DATA ROWS:
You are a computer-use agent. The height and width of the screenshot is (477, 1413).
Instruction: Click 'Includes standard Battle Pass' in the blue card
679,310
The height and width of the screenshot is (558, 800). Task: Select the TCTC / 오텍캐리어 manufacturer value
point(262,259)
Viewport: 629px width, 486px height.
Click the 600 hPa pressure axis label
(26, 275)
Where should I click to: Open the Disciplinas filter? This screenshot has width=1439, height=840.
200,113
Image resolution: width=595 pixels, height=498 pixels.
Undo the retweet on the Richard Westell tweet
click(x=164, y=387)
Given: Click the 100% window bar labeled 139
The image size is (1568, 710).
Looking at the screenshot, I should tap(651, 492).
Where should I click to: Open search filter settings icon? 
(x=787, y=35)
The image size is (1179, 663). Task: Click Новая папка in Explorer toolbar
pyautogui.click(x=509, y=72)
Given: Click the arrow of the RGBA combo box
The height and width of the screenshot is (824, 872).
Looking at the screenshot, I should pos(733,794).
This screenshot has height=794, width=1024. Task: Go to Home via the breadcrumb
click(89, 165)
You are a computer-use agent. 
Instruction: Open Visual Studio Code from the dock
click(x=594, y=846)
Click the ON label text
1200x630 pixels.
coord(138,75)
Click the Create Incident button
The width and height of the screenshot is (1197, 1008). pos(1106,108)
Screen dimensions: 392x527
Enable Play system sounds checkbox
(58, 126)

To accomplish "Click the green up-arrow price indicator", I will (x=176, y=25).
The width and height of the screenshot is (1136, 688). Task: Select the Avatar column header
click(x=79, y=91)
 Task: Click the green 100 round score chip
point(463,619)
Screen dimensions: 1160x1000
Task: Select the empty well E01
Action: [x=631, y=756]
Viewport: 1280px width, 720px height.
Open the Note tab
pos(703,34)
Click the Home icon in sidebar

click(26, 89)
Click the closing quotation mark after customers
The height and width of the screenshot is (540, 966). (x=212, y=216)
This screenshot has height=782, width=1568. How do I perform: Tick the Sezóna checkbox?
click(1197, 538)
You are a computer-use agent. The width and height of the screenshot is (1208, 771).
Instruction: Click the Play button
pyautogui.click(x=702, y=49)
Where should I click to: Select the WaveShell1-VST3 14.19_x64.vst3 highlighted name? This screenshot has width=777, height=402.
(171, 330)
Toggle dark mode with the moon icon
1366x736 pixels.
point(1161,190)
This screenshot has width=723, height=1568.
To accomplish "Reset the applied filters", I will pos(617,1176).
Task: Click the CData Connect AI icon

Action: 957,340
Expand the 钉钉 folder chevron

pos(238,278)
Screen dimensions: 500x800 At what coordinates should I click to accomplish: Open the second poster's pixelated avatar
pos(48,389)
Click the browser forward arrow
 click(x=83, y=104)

WHAT IS REQUIRED: Rewrite all the rows above, swapping "Instruction" for "Command" and leaving everything else unchanged.

ANSWER TO THIS TASK:
You are a computer-use agent. The height and width of the screenshot is (477, 1413).
Command: Click 'Includes standard Battle Pass' in the blue card
679,310
The height and width of the screenshot is (558, 800). Task: Select the TCTC / 오텍캐리어 manufacturer value
point(262,259)
Viewport: 629px width, 486px height.
Click the 600 hPa pressure axis label
(26, 275)
Where should I click to: Open the Disciplinas filter? This screenshot has width=1439, height=840.
200,113
Image resolution: width=595 pixels, height=498 pixels.
Undo the retweet on the Richard Westell tweet
click(x=164, y=387)
Given: Click the 100% window bar labeled 139
The image size is (1568, 710).
Looking at the screenshot, I should tap(651, 492).
Where should I click to: Open search filter settings icon? 
(x=787, y=35)
The image size is (1179, 663). Task: Click Новая папка in Explorer toolbar
pyautogui.click(x=509, y=72)
Given: Click the arrow of the RGBA combo box
The height and width of the screenshot is (824, 872).
Looking at the screenshot, I should pos(733,794).
This screenshot has height=794, width=1024. Task: Go to Home via the breadcrumb
click(89, 165)
You are a computer-use agent. 
Command: Open Visual Studio Code from the dock
click(x=594, y=846)
Click the ON label text
1200x630 pixels.
coord(138,75)
Click the Create Incident button
The width and height of the screenshot is (1197, 1008). pos(1106,108)
Screen dimensions: 392x527
Enable Play system sounds checkbox
(58, 126)

To accomplish "Click the green up-arrow price indicator", I will (x=176, y=25).
The width and height of the screenshot is (1136, 688). Task: Select the Avatar column header
click(x=79, y=91)
 Task: Click the green 100 round score chip
point(463,619)
Screen dimensions: 1160x1000
Task: Select the empty well E01
Action: [x=631, y=756]
Viewport: 1280px width, 720px height.
Open the Note tab
pos(703,34)
Click the Home icon in sidebar

click(26, 89)
Click the closing quotation mark after customers
The height and width of the screenshot is (540, 966). (x=212, y=216)
This screenshot has height=782, width=1568. How do I perform: Tick the Sezóna checkbox?
click(1197, 538)
You are a computer-use agent. The width and height of the screenshot is (1208, 771).
Command: Click the Play button
pyautogui.click(x=702, y=49)
Where should I click to: Select the WaveShell1-VST3 14.19_x64.vst3 highlighted name? This screenshot has width=777, height=402.
(171, 330)
Toggle dark mode with the moon icon
1366x736 pixels.
point(1161,190)
This screenshot has width=723, height=1568.
To accomplish "Reset the applied filters", I will pos(617,1176).
Task: Click the CData Connect AI icon

Action: 957,340
Expand the 钉钉 folder chevron

pos(238,278)
Screen dimensions: 500x800 At what coordinates should I click to accomplish: Open the second poster's pixelated avatar
pos(48,389)
Click the browser forward arrow
 click(x=83, y=104)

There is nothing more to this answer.